▶ **ASSIGNMENT**
Each of the entries should be retyped precisely as it appears.

▶ **GIVEN DATA**
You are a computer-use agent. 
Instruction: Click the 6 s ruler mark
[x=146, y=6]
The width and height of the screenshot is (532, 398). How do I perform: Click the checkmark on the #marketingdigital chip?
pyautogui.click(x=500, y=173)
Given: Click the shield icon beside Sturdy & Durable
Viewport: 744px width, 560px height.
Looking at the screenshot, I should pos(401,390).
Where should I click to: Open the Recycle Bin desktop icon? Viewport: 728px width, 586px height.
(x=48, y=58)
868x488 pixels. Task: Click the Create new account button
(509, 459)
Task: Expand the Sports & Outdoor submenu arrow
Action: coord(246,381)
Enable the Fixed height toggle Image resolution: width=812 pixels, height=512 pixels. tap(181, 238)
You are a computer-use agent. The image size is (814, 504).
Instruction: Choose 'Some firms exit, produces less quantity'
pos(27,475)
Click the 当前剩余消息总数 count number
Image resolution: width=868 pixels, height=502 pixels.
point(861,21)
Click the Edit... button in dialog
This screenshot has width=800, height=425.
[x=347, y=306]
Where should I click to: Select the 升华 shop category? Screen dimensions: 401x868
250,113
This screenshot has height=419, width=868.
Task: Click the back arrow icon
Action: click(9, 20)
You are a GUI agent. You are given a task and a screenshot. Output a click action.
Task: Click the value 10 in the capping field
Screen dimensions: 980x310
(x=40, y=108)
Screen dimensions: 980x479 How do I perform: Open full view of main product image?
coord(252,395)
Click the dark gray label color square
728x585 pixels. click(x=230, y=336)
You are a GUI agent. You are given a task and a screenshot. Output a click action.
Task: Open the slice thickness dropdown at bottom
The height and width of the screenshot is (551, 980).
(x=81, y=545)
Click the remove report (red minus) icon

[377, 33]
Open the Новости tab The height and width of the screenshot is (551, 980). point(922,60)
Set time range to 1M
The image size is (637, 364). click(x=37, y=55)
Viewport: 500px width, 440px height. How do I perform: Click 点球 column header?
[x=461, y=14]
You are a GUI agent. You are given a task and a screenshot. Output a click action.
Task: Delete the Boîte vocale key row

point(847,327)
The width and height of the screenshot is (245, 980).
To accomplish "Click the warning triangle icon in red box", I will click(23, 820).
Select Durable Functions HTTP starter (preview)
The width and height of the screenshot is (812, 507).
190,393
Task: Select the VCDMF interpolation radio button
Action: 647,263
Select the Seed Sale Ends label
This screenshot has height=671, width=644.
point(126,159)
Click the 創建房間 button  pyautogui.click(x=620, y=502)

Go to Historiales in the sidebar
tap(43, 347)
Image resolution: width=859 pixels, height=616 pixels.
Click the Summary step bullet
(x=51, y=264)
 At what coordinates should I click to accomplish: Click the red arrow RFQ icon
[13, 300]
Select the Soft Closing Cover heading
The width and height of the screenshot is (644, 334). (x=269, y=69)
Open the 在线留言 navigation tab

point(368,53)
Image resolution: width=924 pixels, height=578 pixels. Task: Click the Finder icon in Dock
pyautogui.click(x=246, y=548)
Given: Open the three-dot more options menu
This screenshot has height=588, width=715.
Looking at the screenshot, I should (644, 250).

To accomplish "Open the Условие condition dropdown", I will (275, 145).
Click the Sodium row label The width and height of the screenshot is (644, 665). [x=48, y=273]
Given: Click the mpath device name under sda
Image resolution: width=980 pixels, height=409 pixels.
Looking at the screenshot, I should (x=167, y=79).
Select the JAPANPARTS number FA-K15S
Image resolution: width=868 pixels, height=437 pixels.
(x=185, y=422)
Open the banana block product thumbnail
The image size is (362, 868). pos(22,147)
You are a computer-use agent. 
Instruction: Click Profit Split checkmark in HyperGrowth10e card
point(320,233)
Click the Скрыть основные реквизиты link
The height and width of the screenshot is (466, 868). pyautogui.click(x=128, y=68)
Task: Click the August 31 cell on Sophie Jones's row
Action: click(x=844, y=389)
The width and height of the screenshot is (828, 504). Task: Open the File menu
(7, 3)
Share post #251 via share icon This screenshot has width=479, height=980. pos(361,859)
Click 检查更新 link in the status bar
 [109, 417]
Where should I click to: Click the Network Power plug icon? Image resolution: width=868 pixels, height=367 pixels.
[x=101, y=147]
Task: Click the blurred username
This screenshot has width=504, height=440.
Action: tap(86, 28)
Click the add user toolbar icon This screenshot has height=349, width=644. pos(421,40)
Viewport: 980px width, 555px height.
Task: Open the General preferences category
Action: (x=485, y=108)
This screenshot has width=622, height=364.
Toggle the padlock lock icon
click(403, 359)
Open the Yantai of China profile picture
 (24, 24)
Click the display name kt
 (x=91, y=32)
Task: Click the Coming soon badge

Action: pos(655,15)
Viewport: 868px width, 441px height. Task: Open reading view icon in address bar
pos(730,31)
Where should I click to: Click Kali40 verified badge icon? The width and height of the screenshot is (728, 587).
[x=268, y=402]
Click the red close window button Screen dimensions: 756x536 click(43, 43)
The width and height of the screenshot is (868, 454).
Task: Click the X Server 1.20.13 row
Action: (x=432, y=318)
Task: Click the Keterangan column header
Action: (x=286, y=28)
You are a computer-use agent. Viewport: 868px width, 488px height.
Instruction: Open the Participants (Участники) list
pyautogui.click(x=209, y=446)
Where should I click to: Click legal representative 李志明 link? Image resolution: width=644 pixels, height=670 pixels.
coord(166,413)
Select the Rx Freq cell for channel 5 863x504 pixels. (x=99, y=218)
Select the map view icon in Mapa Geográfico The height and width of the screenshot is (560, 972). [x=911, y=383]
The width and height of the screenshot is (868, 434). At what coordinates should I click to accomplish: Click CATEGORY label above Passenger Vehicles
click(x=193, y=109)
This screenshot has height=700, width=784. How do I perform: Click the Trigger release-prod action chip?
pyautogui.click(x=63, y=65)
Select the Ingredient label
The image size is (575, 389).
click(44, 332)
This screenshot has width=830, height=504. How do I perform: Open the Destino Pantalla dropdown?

▶ **ANSWER SECTION**
You are a computer-use agent. 
Instruction: Click the 6 s ruler mark
[x=146, y=6]
The width and height of the screenshot is (532, 398). How do I perform: Click the checkmark on the #marketingdigital chip?
pyautogui.click(x=500, y=173)
Given: Click the shield icon beside Sturdy & Durable
Viewport: 744px width, 560px height.
Looking at the screenshot, I should pos(401,390).
Where should I click to: Open the Recycle Bin desktop icon? Viewport: 728px width, 586px height.
(x=48, y=58)
868x488 pixels. Task: Click the Create new account button
(509, 459)
Task: Expand the Sports & Outdoor submenu arrow
Action: coord(246,381)
Enable the Fixed height toggle Image resolution: width=812 pixels, height=512 pixels. tap(181, 238)
You are a computer-use agent. The image size is (814, 504).
Instruction: Choose 'Some firms exit, produces less quantity'
pos(27,475)
Click the 当前剩余消息总数 count number
Image resolution: width=868 pixels, height=502 pixels.
point(861,21)
Click the Edit... button in dialog
This screenshot has width=800, height=425.
[x=347, y=306]
Where should I click to: Select the 升华 shop category? Screen dimensions: 401x868
250,113
This screenshot has height=419, width=868.
Task: Click the back arrow icon
Action: click(9, 20)
You are a GUI agent. You are given a task and a screenshot. Output a click action.
Task: Click the value 10 in the capping field
Screen dimensions: 980x310
(x=40, y=108)
Screen dimensions: 980x479 How do I perform: Open full view of main product image?
coord(252,395)
Click the dark gray label color square
728x585 pixels. click(x=230, y=336)
You are a GUI agent. You are given a task and a screenshot. Output a click action.
Task: Open the slice thickness dropdown at bottom
The height and width of the screenshot is (551, 980).
(x=81, y=545)
Click the remove report (red minus) icon

[377, 33]
Open the Новости tab The height and width of the screenshot is (551, 980). point(922,60)
Set time range to 1M
The image size is (637, 364). click(x=37, y=55)
Viewport: 500px width, 440px height. How do I perform: Click 点球 column header?
[x=461, y=14]
You are a GUI agent. You are given a task and a screenshot. Output a click action.
Task: Delete the Boîte vocale key row

point(847,327)
The width and height of the screenshot is (245, 980).
To accomplish "Click the warning triangle icon in red box", I will click(23, 820).
Select Durable Functions HTTP starter (preview)
The width and height of the screenshot is (812, 507).
190,393
Task: Select the VCDMF interpolation radio button
Action: 647,263
Select the Seed Sale Ends label
This screenshot has height=671, width=644.
point(126,159)
Click the 創建房間 button  pyautogui.click(x=620, y=502)

Go to Historiales in the sidebar
tap(43, 347)
Image resolution: width=859 pixels, height=616 pixels.
Click the Summary step bullet
(x=51, y=264)
 At what coordinates should I click to accomplish: Click the red arrow RFQ icon
[13, 300]
Select the Soft Closing Cover heading
The width and height of the screenshot is (644, 334). (x=269, y=69)
Open the 在线留言 navigation tab

point(368,53)
Image resolution: width=924 pixels, height=578 pixels. Task: Click the Finder icon in Dock
pyautogui.click(x=246, y=548)
Given: Open the three-dot more options menu
This screenshot has height=588, width=715.
Looking at the screenshot, I should (644, 250).

To accomplish "Open the Условие condition dropdown", I will (275, 145).
Click the Sodium row label The width and height of the screenshot is (644, 665). [x=48, y=273]
Given: Click the mpath device name under sda
Image resolution: width=980 pixels, height=409 pixels.
Looking at the screenshot, I should (x=167, y=79).
Select the JAPANPARTS number FA-K15S
Image resolution: width=868 pixels, height=437 pixels.
(x=185, y=422)
Open the banana block product thumbnail
The image size is (362, 868). pos(22,147)
You are a computer-use agent. 
Instruction: Click Profit Split checkmark in HyperGrowth10e card
point(320,233)
Click the Скрыть основные реквизиты link
The height and width of the screenshot is (466, 868). pyautogui.click(x=128, y=68)
Task: Click the August 31 cell on Sophie Jones's row
Action: click(x=844, y=389)
The width and height of the screenshot is (828, 504). Task: Open the File menu
(7, 3)
Share post #251 via share icon This screenshot has width=479, height=980. pos(361,859)
Click 检查更新 link in the status bar
 [109, 417]
Where should I click to: Click the Network Power plug icon? Image resolution: width=868 pixels, height=367 pixels.
[x=101, y=147]
Task: Click the blurred username
This screenshot has width=504, height=440.
Action: tap(86, 28)
Click the add user toolbar icon This screenshot has height=349, width=644. pos(421,40)
Viewport: 980px width, 555px height.
Task: Open the General preferences category
Action: (x=485, y=108)
This screenshot has width=622, height=364.
Toggle the padlock lock icon
click(403, 359)
Open the Yantai of China profile picture
 (24, 24)
Click the display name kt
 (x=91, y=32)
Task: Click the Coming soon badge

Action: pos(655,15)
Viewport: 868px width, 441px height. Task: Open reading view icon in address bar
pos(730,31)
Where should I click to: Click Kali40 verified badge icon? The width and height of the screenshot is (728, 587).
[x=268, y=402]
Click the red close window button Screen dimensions: 756x536 click(43, 43)
The width and height of the screenshot is (868, 454).
Task: Click the X Server 1.20.13 row
Action: (x=432, y=318)
Task: Click the Keterangan column header
Action: (x=286, y=28)
You are a computer-use agent. Viewport: 868px width, 488px height.
Instruction: Open the Participants (Участники) list
pyautogui.click(x=209, y=446)
Where should I click to: Click legal representative 李志明 link? Image resolution: width=644 pixels, height=670 pixels.
coord(166,413)
Select the Rx Freq cell for channel 5 863x504 pixels. (x=99, y=218)
Select the map view icon in Mapa Geográfico The height and width of the screenshot is (560, 972). [x=911, y=383]
The width and height of the screenshot is (868, 434). At what coordinates should I click to accomplish: Click CATEGORY label above Passenger Vehicles
click(x=193, y=109)
This screenshot has height=700, width=784. How do I perform: Click the Trigger release-prod action chip?
pyautogui.click(x=63, y=65)
Select the Ingredient label
The image size is (575, 389).
click(44, 332)
This screenshot has width=830, height=504. How do I perform: Open the Destino Pantalla dropdown?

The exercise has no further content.